Ubisoft nailed the marketing, but Blood Dragon's posturing has divided the critics

When we look back on Far Cry 3: Blood Dragon, the only remarkable thing about the entire episode may well prove to be that trailer: a delirious portmanteau of woozy Eighties TV ads, Saturday morning cartoons and the sort of B-grade action movies that bolstered the careers of Van Damme, Lundgren and early-period Schwarzenegger. Blood Dragon's trailer was a masterful example of the power of suggestion, tapping into so much vivid nostalgia that few stopped to consider how it might all fit together - and what in the world any of it had to do with Far Cry 3.

Well, the scores are now in, and the link between the downloadable Blood Dragon and its AAA antecedent remains obscure. Ubisoft Montreal's (largely unsuccessful) attempt to infuse Far Cry 3 with a little caustic satire is well documented, and it might be the case that this naked tribute to brainless destruction is another piece of that puzzle. But it's a puzzle that nobody cared to solve in the first place, and the strength of Blood Dragon's premise and the confidence of its execution seem to be enough for most critics to judge it on its own merits.

"Blood Dragon shows how publishers can squeeze further wealth from their most costly games. Could this be the era of the video game remix?"

Simon Parkin, The Guardian

The Guardian's Simon Parkin suggests that Blood Dragon's relationship to Far Cry 3 is purely logistical, and in being so, could be a pioneering work with, "future-facing ramifications."

"It is, perhaps, the first blockbuster-scale download title," Parkin says in his three-star review. "It seizes and repaints Far Cry 3's ample world and engine, borrowing the multimillion-dollar bulk of a game created over years by a team of hundreds, thereby delivering the sort of scope and value no download game build from scratch could possibly match. In this way Blood Dragon shows how game publishers can squeeze further wealth from their most costly games. Could this be the era of the video game remix, in which best-selling games are re-clothed and re-sold mere months after launch?

The pedants among you might well remind Parkin that Rockstar pulled just this trick several years ago with its brilliant GTA IV episodes, The Lost And Damned and The Ballad Of Gay Tony, and then again with Red Dead Redemption's Undead Nightmare. Regardless, Ubisoft is certainly the first major publisher to pick up that gauntlet, treating its surprise blockbuster to what amounts to a 'total conversion mod'. It's an intriguing idea that demands exploration, but Rock Paper Shotgun's John Walker believes that Ubisoft has wasted Blood Dragon's considerable potential.

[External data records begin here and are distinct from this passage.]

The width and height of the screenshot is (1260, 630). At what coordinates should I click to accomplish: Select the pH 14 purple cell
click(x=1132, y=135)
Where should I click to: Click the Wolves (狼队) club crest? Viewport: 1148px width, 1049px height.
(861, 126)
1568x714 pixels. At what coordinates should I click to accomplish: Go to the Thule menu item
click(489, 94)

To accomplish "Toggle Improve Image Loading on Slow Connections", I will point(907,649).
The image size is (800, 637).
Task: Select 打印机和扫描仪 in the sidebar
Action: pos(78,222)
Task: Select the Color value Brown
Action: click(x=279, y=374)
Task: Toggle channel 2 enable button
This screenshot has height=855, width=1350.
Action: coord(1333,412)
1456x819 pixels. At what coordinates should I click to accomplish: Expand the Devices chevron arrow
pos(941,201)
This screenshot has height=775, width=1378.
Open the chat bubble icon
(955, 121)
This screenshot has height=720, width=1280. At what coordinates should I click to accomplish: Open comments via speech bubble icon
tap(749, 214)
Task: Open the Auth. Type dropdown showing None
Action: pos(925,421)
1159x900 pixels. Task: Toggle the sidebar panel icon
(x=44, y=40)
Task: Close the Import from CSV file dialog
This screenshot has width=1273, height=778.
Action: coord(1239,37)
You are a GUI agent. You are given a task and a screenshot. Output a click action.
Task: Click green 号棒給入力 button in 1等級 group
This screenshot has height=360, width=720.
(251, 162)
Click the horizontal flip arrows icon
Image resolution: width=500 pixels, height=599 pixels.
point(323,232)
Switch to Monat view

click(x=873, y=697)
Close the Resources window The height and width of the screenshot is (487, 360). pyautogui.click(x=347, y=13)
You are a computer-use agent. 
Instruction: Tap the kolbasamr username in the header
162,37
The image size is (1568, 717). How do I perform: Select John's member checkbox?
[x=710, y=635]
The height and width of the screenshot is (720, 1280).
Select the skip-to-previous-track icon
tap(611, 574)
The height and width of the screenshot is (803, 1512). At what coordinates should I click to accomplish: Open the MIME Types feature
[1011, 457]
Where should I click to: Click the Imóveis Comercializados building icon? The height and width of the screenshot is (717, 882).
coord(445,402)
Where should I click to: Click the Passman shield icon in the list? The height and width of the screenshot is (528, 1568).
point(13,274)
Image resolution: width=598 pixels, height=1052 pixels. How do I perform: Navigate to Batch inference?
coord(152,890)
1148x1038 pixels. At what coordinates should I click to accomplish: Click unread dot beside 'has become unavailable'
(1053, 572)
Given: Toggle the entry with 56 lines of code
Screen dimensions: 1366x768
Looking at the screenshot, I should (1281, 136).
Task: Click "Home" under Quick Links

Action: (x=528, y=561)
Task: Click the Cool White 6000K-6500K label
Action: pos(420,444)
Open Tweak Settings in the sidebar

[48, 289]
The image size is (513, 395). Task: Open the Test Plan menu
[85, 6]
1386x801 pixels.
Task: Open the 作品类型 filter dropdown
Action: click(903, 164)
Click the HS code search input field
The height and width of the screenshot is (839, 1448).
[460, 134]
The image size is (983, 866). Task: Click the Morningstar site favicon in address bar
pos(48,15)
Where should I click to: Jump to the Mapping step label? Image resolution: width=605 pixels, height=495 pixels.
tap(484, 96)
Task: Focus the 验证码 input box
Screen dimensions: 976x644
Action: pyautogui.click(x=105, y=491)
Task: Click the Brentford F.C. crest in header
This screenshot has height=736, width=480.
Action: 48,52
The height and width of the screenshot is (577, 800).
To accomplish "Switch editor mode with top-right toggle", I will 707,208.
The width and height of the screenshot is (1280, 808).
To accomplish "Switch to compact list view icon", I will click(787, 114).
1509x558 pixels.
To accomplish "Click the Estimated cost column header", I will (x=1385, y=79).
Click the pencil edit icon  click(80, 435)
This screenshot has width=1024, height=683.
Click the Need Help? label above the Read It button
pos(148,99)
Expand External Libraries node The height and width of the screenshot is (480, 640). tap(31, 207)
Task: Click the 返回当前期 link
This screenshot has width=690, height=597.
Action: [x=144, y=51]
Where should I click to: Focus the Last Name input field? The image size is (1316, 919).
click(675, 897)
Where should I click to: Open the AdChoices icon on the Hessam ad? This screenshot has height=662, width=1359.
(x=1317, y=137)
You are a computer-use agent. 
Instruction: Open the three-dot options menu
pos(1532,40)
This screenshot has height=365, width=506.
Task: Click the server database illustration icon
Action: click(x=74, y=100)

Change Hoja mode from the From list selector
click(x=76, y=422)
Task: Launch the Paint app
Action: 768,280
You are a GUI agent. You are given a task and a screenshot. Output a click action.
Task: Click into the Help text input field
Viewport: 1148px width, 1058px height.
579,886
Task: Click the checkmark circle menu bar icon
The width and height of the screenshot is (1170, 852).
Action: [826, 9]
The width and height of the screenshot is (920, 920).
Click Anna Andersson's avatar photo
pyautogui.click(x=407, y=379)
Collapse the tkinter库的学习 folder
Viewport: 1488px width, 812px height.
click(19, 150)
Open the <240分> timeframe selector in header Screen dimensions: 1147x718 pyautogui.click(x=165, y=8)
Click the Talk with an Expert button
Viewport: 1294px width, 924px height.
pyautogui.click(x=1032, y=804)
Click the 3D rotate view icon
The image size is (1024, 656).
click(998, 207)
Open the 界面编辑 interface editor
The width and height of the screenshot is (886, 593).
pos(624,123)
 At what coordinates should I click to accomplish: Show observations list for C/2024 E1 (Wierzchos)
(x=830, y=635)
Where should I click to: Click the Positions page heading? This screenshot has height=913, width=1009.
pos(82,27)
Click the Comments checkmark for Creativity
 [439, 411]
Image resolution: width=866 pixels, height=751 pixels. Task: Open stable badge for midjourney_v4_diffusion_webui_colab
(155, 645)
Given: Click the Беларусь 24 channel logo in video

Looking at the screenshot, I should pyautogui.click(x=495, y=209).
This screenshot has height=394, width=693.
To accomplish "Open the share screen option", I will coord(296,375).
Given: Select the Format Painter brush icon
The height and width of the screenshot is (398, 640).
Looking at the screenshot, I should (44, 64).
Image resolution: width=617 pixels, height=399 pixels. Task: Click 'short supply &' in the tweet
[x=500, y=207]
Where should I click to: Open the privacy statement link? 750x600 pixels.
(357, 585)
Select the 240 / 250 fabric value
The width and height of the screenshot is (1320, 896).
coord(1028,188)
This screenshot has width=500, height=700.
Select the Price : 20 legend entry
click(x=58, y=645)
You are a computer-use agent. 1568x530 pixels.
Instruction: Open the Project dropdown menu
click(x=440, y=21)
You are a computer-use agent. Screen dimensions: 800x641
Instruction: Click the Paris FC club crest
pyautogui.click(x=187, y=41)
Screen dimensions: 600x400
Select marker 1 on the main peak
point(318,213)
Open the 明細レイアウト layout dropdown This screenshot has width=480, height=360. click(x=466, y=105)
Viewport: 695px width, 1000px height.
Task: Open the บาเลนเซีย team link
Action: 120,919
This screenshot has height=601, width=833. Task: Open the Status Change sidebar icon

"It's hard not to wish whoever created that first, excellent Blood Dragon trailer hadn't been in charge of writing the whole game," Walker says in his review, which features no score, but is perhaps the most damning available critique of the game.

"It's hard to get precisely what it is that Blood Dragon thinks it's spoofing. It seems to set out to be something of every 80s Saturday morning action cartoon, but then in a flurry of swearing, violence and sex scenes, veers into mocking straight-to-video 80s action movies. But the disconnect between the two is weirdly jarring.

"It's hard not to wish whoever created that first, excellent Blood Dragon trailer hadn't been in charge of writing the whole game"

John Walker, Rock Paper Shotgun

"The writing is abysmal, and not because it's trying to be. It ultimately feels like a dismal Peter Kay routine, with someone shrieking 'DO YOU REMEMBER THE EIGHTIES?!?!!' at you as if saying that alone is the funniest thing imaginable. Yes, I remember them. And that's rather the issue - I remember that what it contained, even at its worst, was a lot more entertaining than the drivel this game puts out as story. That classic rule of spoofing - that you must actually be better than the target of your mockery - is not followed at all. Instead they've opted for that so much easier route of just being bad, and saying, 'Seeeeeeee?'"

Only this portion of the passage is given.